If Napoleon in this manner takes precautions against those who think, it is only because their thoughts, should they be written down, might reach the public,[51] and only the sovereign alone has the right to talk in public. Between writer and readers, every communication is intercepted beforehand by a triple and quadruple line of defenses through which a long, tortuous and narrow wicket is the only passage, and where the manuscript, like a bundle of suspicious goods, is overhauled and repeatedly verified after having obtained its free certificate and its permit of circulation. Napoleon declares "the printing-office[52] to be an arsenal which must not be within the reach of everybody. . . It is very important for me that only those be allowed to print who have the confidence of the government. A man who addresses the public in print is like the man who speaks in public in an assembly, and certainly no one can dispute the sovereign's right to prevent the first comer from haranguing the public." - On the strength of this, he makes publishing a privileged, authorized and regulated office of the State.
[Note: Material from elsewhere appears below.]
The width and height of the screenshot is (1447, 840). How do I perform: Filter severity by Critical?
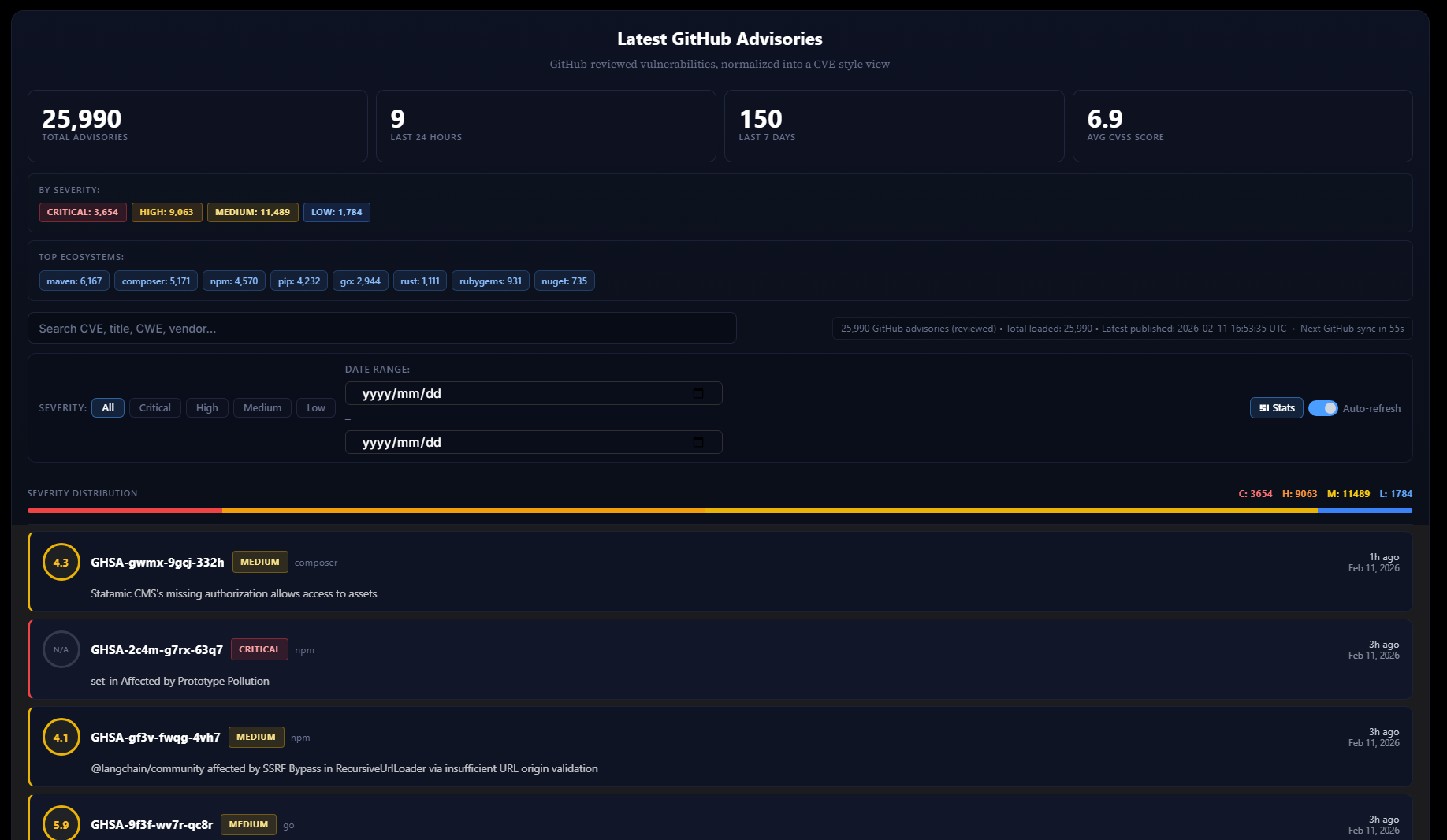click(x=154, y=407)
The writer, consequently, before reaching the public, must previously undergo the scrutiny of the printer and bookseller, who, both responsible, sworn and patented, will take good care not to risk their patent, the loss of their daily bread, ruin, and, besides this, a fine and imprisonment. - In the second place, the printer, the bookseller and the author are obliged to place the manuscript or, by way of toleration, the work as it goes through the press, in the hands of the official censors;[53] the latter read it and make their weekly report to the general director of publications; they indicate the good or bad spirit of the work, the "unsuitable or forbidden passages according to circumstances," the intended, involuntary or merely possible allusions; they exact the necessary suppressions, rectifications and additions. The publisher obeys, the printers furnish proofs, and the author has submitted; his proceedings and attendance in the bureaux are at end. He thinks himself safe in port, but he is not.
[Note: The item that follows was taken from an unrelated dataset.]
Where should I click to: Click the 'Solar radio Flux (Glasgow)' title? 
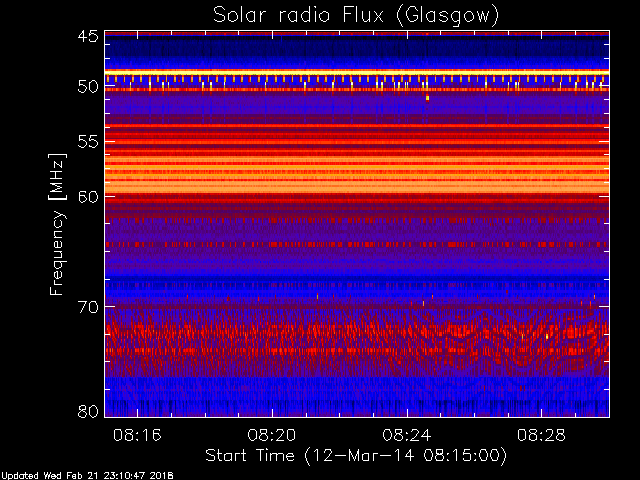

Through an express reservation, the director-general always has the right to suppress works, "even after they have been examined, printed and authorized to appear." In addition to this, the minister of the police,[54] who, above the director-general, likewise has his censorship bureau, may, in his own right, place seals on the sheets already printed, destroy the plates and forms in the printing-office, send a thousand copies of the "Germany" by Madame de Sta?l to the paper-mill, "take measures to see that not a sheet remains," demand of the author his manuscript, recover from the author's friends the two copies he has lent to them, and take back from the director-general himself the two copies for his service locked up in a drawer in his cabinet. - Two years before this, Napoleon said to Auguste de Sta?l,[55]
"Your mother is not bad. She has intelligence, a good deal of intelligence. But she is unaccustomed to any kind of discipline. She would not be six months in Paris before I should be obliged to put her in the Temple or at Bicêtre. I should be sorry to do this, because it would make a noise and that would injure me in public Opinion."It makes but little difference whether she abstains from talking politics: "people talk politics in talking about literature, the fine arts and morality, about everything in the world; women should busy themselves with their knitting," and men keep silent or, if they do talk, let it be on a given subject and in the sense prescribed.
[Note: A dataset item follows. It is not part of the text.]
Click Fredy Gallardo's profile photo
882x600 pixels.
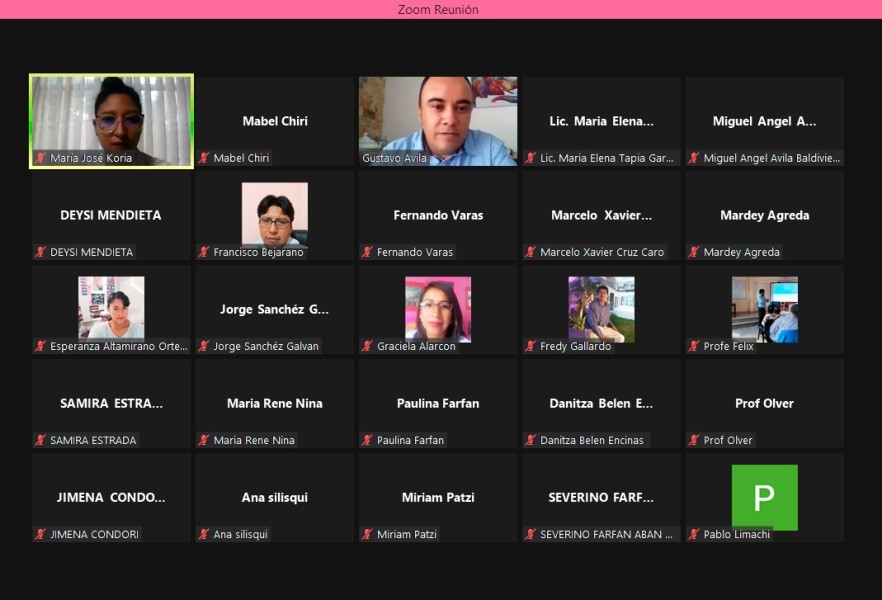tap(601, 308)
Of course, the inspection of publications is still more rigorous and more repressive, more exacting and more persistent. - At the theatre, where the assembled spectators become enthusiastic through the quick contagion of their sensibilities, the police cut out of the "Heraclius" of Corneille and the "Athalie" of Racine[56] from twelve to twenty-five consecutive lines and patch up the broken passages as carefully as possible with lines or parts of lines of their own. - On the periodical press, on the newspaper which has acquired a body of readers and which exercises an influence and groups its subscribers according to an opinion, if not political, at least philosophic and literary, there is a compression which goes even as far as utter ruin.
From the beginning of the Consulate,[57] sixty out of seventy-three political journals are suppressed; in 1811, the thirteen that still existed are reduced to four and the editors-in-chief are appointed by the minister of police. The property of these journals, on the other hand, is confiscated, while the Emperor, who had taken it, concedes it, one third to his police and the other two thirds to people of the court or littérateurs who are his functionaries or his creatures.
Under this always aggravated system the newspapers, from year to year, become so barren that the police, to interest and amuse the public, contrive a pen warfare in their columns between one amateur of French music and one of Italian music.
Books, almost as rigorously kept within bounds, are mutilated or prevented from appearing.[58] Chateaubriand is forbidden to reprint his "Essay on Revolutions," published in London under the Directory.